Je souhaiterais revenir sur un certain nombre d'autres points. Outre la LPPR, il existe une échéance beaucoup plus proche. Pour l'instant, le calendrier législatif relatif à la loi de programmation n'est en effet pas fixé, contrairement à celui du Ségur de la santé. Or, ces deux éléments sont très interdépendants. J'ai lu une tribune, signée d'un certain nombre de présidents d'universités et de doyens de facultés de médecine, appelant à anticiper un certain nombre de points qui pourraient se voir consacrer dans la loi de programmation, autour notamment de la création de pôles de recherche au sein des CHU, ce qui correspond très précisément à vos propos. La recherche hospitalo-universitaire, qui se fait au sein de l'hôpital, avec des moyens hospitaliers, doit en effet être menée en coordination, pour ne pas dire sous le contrôle de l'université, et non du CHU à proprement parler. Il faut travailler très rapidement sur ce point, car avec le Ségur de la santé, une décision va être prise très prochainement, avec des annonces prévues pour le mois de juillet.

J'ai évidemment eu connaissance du projet de loi, extrêmement volumineux et complexe.
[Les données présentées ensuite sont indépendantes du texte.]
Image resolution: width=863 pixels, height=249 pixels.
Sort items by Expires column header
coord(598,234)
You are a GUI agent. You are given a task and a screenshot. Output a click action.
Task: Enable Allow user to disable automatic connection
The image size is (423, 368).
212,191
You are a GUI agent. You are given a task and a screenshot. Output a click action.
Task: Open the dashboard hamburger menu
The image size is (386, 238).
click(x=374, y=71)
Nous avons eu des discussions très précises avec la ministre. Je crois qu'est exprimée dans ce projet la volonté d'une politique de sites, d'une politique régionale de santé. Encore faut-il avoir les moyens financiers de la mettre en oeuvre. Or, je crois qu'il y a là un travail à accomplir. Figure déjà dans le projet de loi ce que l'on appelle le préciput, qui signifie qu'à chaque fois qu'un chercheur bénéficie de financements importants, une partie non négligeable, de l'ordre de 40 %, qui n'est pas prise sur le volume financier demandé par le chercheur, doit être consacrée à un dispositif s'apparentant à une politique de site, le site étant l'institut, voire plus largement l'université ou la région géographique. Il faudra être très vigilant sur cet aspect, parce qu'il permet non seulement d'avoir une politique de site, mais aussi de financer une recherche qui n'a pas forcément assez de visibilité pour obtenir des financements. Ce point me semble essentiel pour conserver la liberté d'une recherche dite fondamentale, qui permet bien souvent des avancées considérables, alors même qu'elle n'est pas forcément immédiatement finançable.

Concernant les alliances, je suis d'accord avec Cédric Villani, et considère qu'il ne s'agit pas d'ajouter des couches à l'édifice. Si les alliances permettent de mieux faire fonctionner le système, en faisant en sorte que les EPST soient moins autonomes et moins refermés sur leur propre politique, alors c'est une très bonne chose. S'il s'agit de reconstituer la situation actuelle, qui est d'une complexité absolue, et conduit finalement à une dilution des responsabilités et des moyens pour le chercheur et son institut ou son unité, alors ce n'est pas satisfaisant.

La valorisation est également un sujet très important. J'en ai moi-même fait les frais et pense qu'il faut mettre tout ceci à plat. Je suis très en colère contre les structures de valorisation. À l'époque, j'ai eu énormément de mal à créer une start-up de biotech, non seulement parce que le chemin n'était pas balisé, mais parce que les structures de valorisation, en particulier Inserm-Transfert, mettaient surtout des bâtons dans les roues des porteurs de projet, et allaient chercher les découvertes dans les laboratoires académiques pour les donner ailleurs. Les mentalités des chercheurs ont évolué. L'argent n'est plus tabou. Le chercheur a très souvent une volonté entrepreneuriale qu'il faut encourager. Il faut que les brevets soient valorisés en France, par des chercheurs français, avec des moyens français. Actuellement, le nombre de médicaments mis sur le marché après une recherche française est très faible, non du fait de la mauvaise qualité des chercheurs français, mais tout simplement parce que les structures de valorisation balisent extrêmement mal le chemin entre la découverte en laboratoire et ce qui pourrait être un médicament par la suite.